We hire, purchase, gather and pack our kit with our wonderful Patrick Murray, Cardiff’s Technical Assistant on Human Planet (what would we do without Patrick?). For Greenland this includes a crane with hothead, a kayak with specially designed rig, camping gear, cameras, sound, first aid kit and enough warm clothes and sleeping bags to make sure the crew don’t freeze.
Getting the kit to our destination is quite straightforward – from Heathrow to Copenhagen to Kangerlussuaq to Illulissat to Pituffik to Qaanaaq and onto Siorapualuk. Easy. (I can even pronounce these names now!) The kit gets there. It takes two days. The last ride is by helicopter where you would fly along the rocky coast line over icebergs and fiords. It must be pretty spectacular. The third shipment of kit travels with the crew and I’ve only booked a seven seater people carrier to transport three people and kit! Where and how do we accumulate so much? We’ve now exceeded over 1000 kgs of kit. The Arctic crew are out of the door and I’m already on the next shoot for the Mountains programme….
My Greenland team are filming two stories for the Arctic episode and one involves filming on sea ice that is starting the break up. Because of the dangers of trying to film the narwhals (sea unicorns) from the kayak and on the ice edge, we have a strict protocol – Bethan Evans (researcher) or Nicolas Brown (producer/director) must call me at 16.00 hrs daily. If I don’t hear from them after four hours, I then make contact to their local police. I look forward to my cup of tea after I’ve received their phone call. I can relax for another day. My schedule and two mobile phones rest on my bed side table and I warn my husband that I might just get a call. I put my phones on silent but vibrate.
Sometimes I wish I was the one going on these amazing filming trips but generally I enjoy being on the end of a satellite phone, the welcome voice of home for the guys on location. By working on this series I’ve really come to understand the incredible way people live in these remote environments. More than ever I appreciate the comforts of my home, my family and friends and the BBC office. Roll on 2011, when I will enjoy watching the fantastic footage and amazing stories on my 52” plasma screen in HD!

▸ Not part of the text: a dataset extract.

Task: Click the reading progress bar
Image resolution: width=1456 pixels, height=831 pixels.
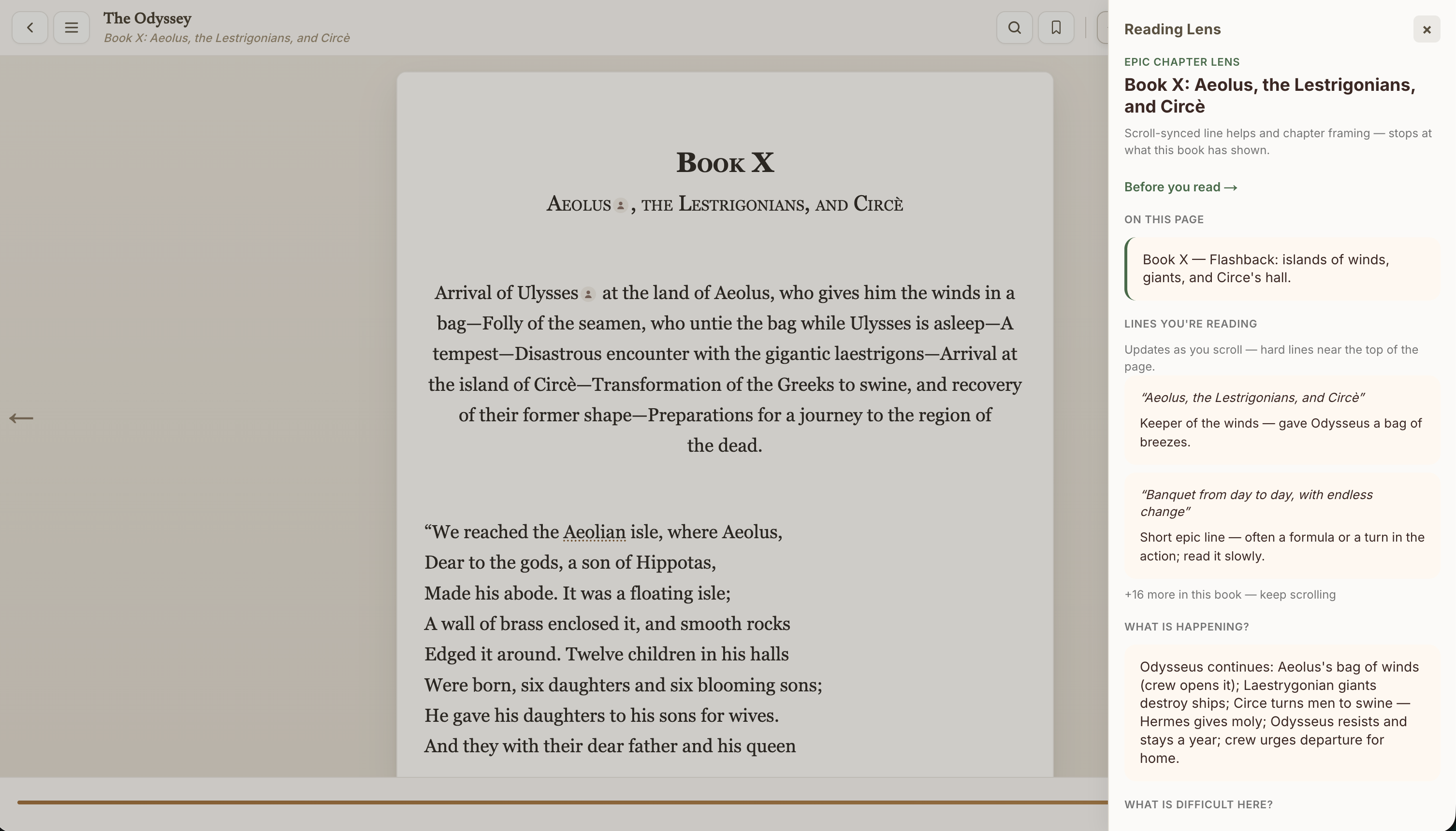Action: 562,802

Dale Templar, Series Producer, A Return to the Last Disco in Mongolia
I don’t get out much these days, one of the few down sides of running Human Planet. On Sunday I am due to return to Mongolia to film golden eagle nests. I say “due” because I’ve just had a phone call from Dina, our researcher, to say the eagle chicks we wanted to film have been taken! Poor Dina! As I write, there are men on horses galloping around the western Mongolia mountains looking for eagle nests. They are seven hours ahead and if there is no joy soon we may have to cancel the shoot.
Anyway, back to my original story. If we do fly on Sunday this will be a strange return. The last time I filmed in Mongolia was in 1993, soon after Russia pulled out of the country. It ‘s still one of the most God forsaken places I have ever visited. The economic rug had been pulled from underneath the country - they’d been left abandoned. Ulaanbaator was a sad, bleak capital city filled with stark Stalinist buildings, empty shops, abandoned hospitals and truly disgusting food. No longer needed as a buffer zone with China, they’d been left to start again.

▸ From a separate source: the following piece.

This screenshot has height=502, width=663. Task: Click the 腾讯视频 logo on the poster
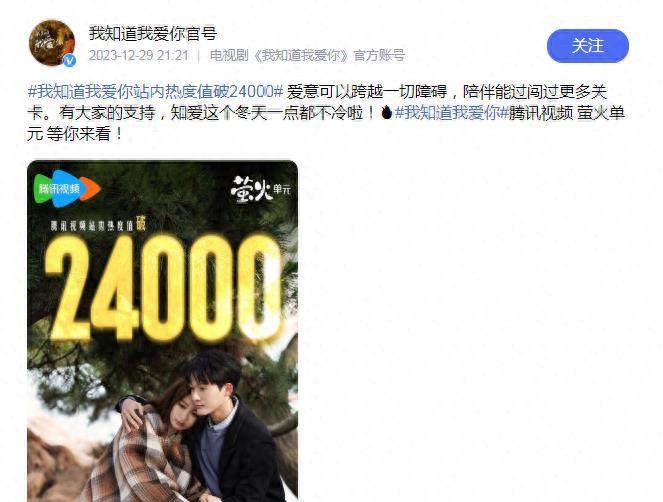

I had gone to make a film with Fergal Keane about the sewer children and spent a fair bit of time underneath the rat ridden streets of the capital. We had knives pulled on us, stones thrown at us, sewer covers slammed on us……. umm Mongolia, can’t wait to return. Thank goodness for the disco at the Ulaanbaatar Hotel !
Seventeen years on, I’m told Mongolia has changed significantly. I actually can’t wait to see it. The boy I filmed was called Batzayan, he will now be a man. Hopefully he will be successfully forging his way, feeding his children and keeping them warm as this now established democracy pushes open the doors of the market economy.
It’s a Small Small World…
by Nicolas Brown, Producer/Director, Arctic and Mountains
“Is one of you Mr. Brown?”
Shock, blood rushes to my face. “Who knows me here? This is the most remote airport I have ever been to. (Have I done something wrong…?)”
We are in Ummannaq, which is nearly 600 km North of the Polar Circle, halfway up the West Coast of Greenland. The town sits on a tiny island (12 sq km) dominated by a towering rock called “Hjertefjeldet”, or Heart–shaped Mountain. It is easily the most picturesque fishing village I have ever seen - and the most far flung.
The woman in front of me laughs at my bewildered look. “My husband is Ole Jørgen Hammeken. He is friends with your father.”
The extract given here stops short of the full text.